Am nächsten Tag grub ich im Schatten des Baumes weiter. Diesmal schon etwas länger. Nach einer Woche hatte ich alle beschatteten Teile des Gartens umgegraben und wagte mich in die Sonne. Als ich merkte, dass diese Arbeit wohl nicht nachteilig für meine Genesung wäre, schuftete ich bald den ganzen Tag in der prallen Sonne, bis das ganze Grundstück für die Aufnahme der Blumen vorbereitet war.

Diese Unternehmung meiner Mutter wurde ungemein erfolgreich. Ich konnte mit der Arbeit in diesem Garten mein gesamtes Studium finanzieren. Bald kaufte ich ein gebrauchtes Auto, mit dem ich Blumensträuße transportierte, zur Uni fuhr oder Ausflüge unternahm.

Nach diesem Aufenthalt in der Charité hatte ich glücklicherweise nur unbedeutenden und seltenen Kontakt zu Ärzten, so dass es sich nicht lohnt, darüber zu berichten. Ich hoffe, dass das auch noch eine Weile so bleiben wird. Ihnen, liebe Leser meiner Erinnerungen, wünsche ich das auch.

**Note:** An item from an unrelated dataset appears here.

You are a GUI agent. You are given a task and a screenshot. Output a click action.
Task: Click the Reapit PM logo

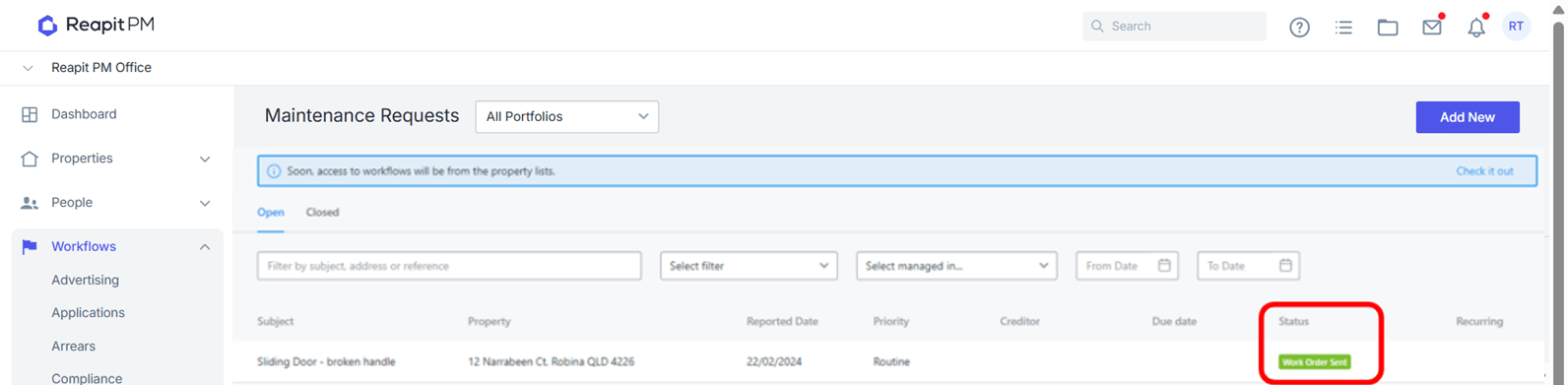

Meine besondere Anerkennung hat sich der junge Mediziner erworben, der die Wunde in meinem Gesicht vernäht hat. Man erkennt die dreieckige Narbe kaum. Dass meine Nase einige Millimeter nach links verzogen ist, weiß nur ich.

Vielleicht ist dieser Arzt in die plastische Chirurgie gewechselt. Zu wünschen wäre es.